[REQUIRED ACTION] Only one stretch of the listing below is wanted. Give it again exactly, from the line with "Task: Turn off Limit IP address tracking" through the line with "Screen dimensions: 1002x896".

[RECORDS]

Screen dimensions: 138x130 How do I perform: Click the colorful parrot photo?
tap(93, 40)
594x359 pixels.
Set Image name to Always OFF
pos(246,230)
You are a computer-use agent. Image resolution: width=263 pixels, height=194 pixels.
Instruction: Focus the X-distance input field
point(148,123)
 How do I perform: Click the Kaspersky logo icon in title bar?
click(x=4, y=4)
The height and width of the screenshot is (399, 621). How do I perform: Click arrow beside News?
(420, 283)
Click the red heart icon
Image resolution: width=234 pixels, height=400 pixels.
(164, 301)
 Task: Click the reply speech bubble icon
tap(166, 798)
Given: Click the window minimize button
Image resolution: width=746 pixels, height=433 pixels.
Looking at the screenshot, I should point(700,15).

---

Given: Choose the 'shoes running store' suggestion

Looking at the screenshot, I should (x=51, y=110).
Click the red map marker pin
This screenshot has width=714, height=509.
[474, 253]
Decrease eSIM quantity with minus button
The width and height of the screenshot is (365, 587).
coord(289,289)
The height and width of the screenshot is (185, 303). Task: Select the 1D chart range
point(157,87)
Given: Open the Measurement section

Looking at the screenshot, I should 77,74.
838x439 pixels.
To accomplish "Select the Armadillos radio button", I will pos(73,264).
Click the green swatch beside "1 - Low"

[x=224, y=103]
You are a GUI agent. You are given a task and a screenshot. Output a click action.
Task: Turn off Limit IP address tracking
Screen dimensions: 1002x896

==

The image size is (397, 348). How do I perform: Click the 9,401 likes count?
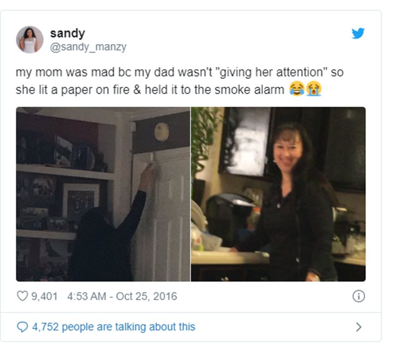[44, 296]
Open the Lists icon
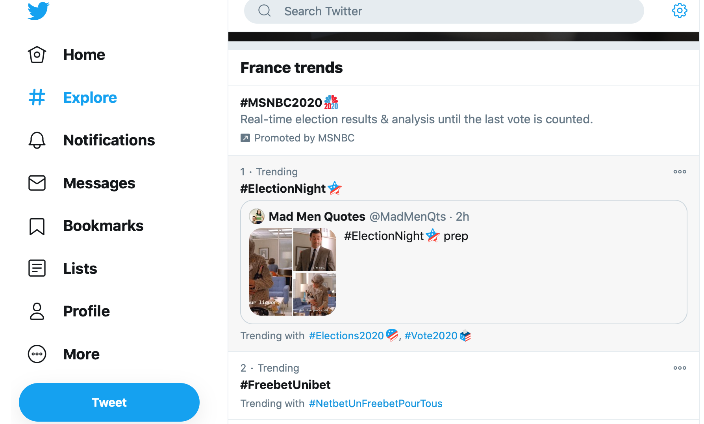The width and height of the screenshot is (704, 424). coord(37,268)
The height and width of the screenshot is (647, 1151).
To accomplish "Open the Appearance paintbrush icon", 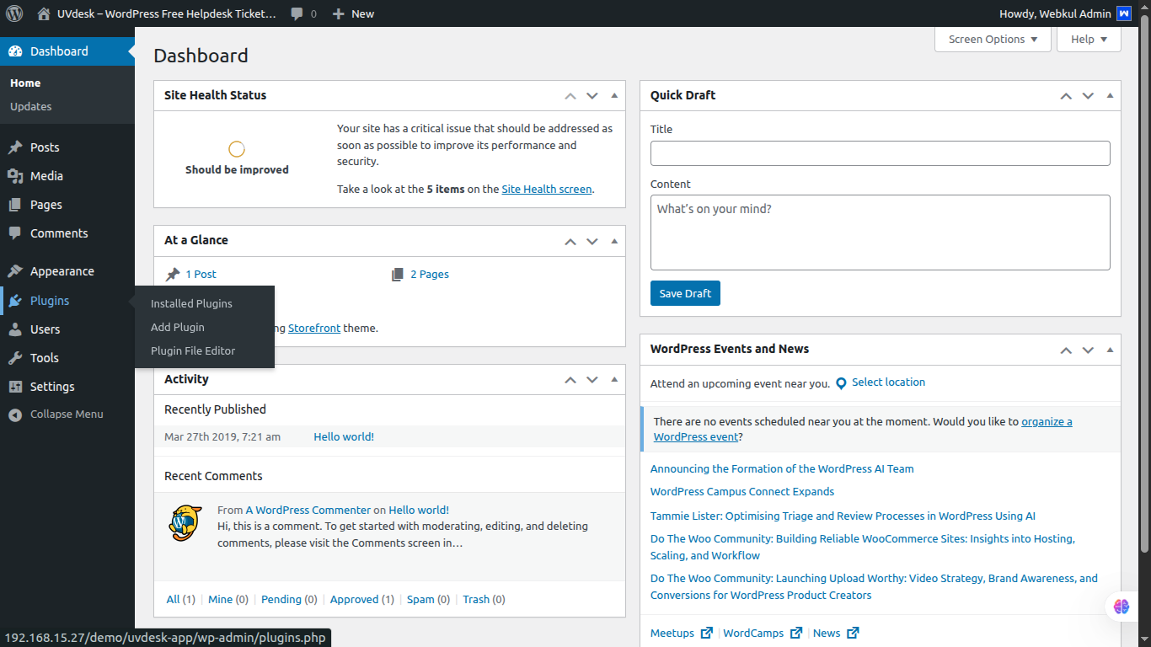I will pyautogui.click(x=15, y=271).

[OUTPUT OF THE TASK]
Task: Turn off Limit IP address tracking
Screen dimensions: 1002x896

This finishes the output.